Ce magistrat a rendu compte des plaidoiries dans le délibéré de la Cour, composée de :
M. Claude CRETON, Président
Mme Christine BARBEROT, Conseillère
M. Dominique GILLES, Conseiller
Greffier, lors des débats : Mme Z A B C
ARRÊT :
- CONTRADICTOIRE
— par mise à disposition de l’arrêt au greffe de la Cour, les parties en ayant été préalablement avisées dans les conditions prévues au deuxième alinéa de l’article 450 du code de procédure civile.
— signé par M. Claude CRETON, Président et par Mme Z A B C, Greffière auquel la minute de la décision a été remise par le magistrat signataire.
***
FAITS ET PROCÉDURE
La société M&S développement immobilier (la société M&S) s’est engagée dans une opération de promotion immobilière portant sur deux terrains situés sur le territoire de la commune de Courcouronnes et prévoyant la création de 130 logements et de 200 places de parking : bâtiment E (10 logements), bâtiment A et B (73 logements), bâtiment C et D (50 logements).
Par acte du 13 juin 2012, la commune de Courcouronnes a ainsi conclu avec la société M&S une promesse unilatérale de vente portant sur ces deux terrains au prix de 3 605 000 euros et prévoyant le paiement par la société M&S d’une indemnité d’immobilisation dans les quinze jours de l’obtention du permis de construire, sous peine de caducité.
L’acte de vente devait être conclu avant le 30 avril 2013.
La société M&S a obtenu les permis de construire le 4 décembre 2012 relativement au terrain sur lequel devait être construit 120 logements et le 31 janvier 2013 relativement au terrain sur lequel devait être construit 10 logements.

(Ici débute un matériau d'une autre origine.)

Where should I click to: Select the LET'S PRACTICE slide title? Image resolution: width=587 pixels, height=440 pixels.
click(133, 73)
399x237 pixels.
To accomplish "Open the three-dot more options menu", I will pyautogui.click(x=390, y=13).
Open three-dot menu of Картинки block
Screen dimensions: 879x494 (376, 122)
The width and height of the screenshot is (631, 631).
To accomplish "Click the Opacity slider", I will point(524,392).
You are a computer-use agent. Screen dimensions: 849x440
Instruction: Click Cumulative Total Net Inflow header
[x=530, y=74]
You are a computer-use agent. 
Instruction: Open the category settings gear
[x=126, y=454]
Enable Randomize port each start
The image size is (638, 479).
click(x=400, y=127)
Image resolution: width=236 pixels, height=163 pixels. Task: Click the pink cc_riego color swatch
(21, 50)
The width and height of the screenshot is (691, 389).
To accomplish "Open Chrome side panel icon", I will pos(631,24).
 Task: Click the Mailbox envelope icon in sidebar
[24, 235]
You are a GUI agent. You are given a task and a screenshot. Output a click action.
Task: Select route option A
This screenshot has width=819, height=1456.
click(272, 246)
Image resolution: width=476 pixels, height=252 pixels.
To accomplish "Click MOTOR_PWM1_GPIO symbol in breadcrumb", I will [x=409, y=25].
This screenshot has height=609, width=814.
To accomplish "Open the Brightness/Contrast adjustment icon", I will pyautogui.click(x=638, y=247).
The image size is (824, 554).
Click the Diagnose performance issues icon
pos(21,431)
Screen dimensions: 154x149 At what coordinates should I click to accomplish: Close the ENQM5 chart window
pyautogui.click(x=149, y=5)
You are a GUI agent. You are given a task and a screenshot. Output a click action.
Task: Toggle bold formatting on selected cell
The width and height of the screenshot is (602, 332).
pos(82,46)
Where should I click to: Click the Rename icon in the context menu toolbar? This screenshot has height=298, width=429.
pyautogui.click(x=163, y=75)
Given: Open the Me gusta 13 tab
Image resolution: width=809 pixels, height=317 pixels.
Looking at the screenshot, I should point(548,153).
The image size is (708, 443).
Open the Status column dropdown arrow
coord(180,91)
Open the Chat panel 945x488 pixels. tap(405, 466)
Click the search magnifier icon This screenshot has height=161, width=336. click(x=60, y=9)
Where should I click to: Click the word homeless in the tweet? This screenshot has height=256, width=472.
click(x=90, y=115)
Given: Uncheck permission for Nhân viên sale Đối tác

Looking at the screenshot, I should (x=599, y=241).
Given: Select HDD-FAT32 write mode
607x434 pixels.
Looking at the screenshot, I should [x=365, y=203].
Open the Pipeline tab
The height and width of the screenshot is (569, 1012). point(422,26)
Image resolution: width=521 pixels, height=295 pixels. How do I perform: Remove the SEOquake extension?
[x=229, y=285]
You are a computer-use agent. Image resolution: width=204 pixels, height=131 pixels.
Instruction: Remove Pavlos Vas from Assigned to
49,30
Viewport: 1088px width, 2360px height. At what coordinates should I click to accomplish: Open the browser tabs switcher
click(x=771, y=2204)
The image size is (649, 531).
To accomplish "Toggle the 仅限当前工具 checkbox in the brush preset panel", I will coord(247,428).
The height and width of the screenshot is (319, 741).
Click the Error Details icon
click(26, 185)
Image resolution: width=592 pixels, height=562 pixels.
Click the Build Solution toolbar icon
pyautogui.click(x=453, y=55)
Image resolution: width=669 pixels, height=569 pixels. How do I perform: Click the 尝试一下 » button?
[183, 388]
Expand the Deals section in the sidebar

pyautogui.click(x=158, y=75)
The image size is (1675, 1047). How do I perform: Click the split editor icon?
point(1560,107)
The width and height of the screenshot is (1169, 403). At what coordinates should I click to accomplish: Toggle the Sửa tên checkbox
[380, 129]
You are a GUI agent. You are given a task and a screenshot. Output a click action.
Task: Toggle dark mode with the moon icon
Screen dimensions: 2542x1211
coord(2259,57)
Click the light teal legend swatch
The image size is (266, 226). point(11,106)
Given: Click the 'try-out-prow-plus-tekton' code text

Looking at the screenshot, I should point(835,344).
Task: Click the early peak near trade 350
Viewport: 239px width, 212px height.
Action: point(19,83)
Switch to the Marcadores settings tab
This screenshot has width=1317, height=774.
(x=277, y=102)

Afin d’assurer le financement de cette opération, la société M&S a conclu le 13 février 2013 une convention de partenariat avec la société Atland développement (la société Atland). Cette convention prévoyait la constitution d’une société civile de construction vente, commune aux deux sociétés, qui devait acquérir le terrain en se substituant à la société M&S dans le bénéfice de la promesse de vente du 13 juin 2012.
La convention de partenariat contenait les dispositions suivantes :
— Le capital de la SCCV devait être réparti entre la société M&S et la société Atland qui devaient détenir, respectivement, 35% et 65% des parts.
— La gérance de cette société devait être assurée par la société Atland.
— La société Atland devait assurer la gestion juridique, administrative, technique, financière et comptable de la société.
— La société M&S devait transmettre à la SCCV les permis de construire obtenus.
— La société Atland devait verser à la société M&S un honoraire d’apport d’affaires de 200 000 euros payable à la signature de l’acte de vente du terrain.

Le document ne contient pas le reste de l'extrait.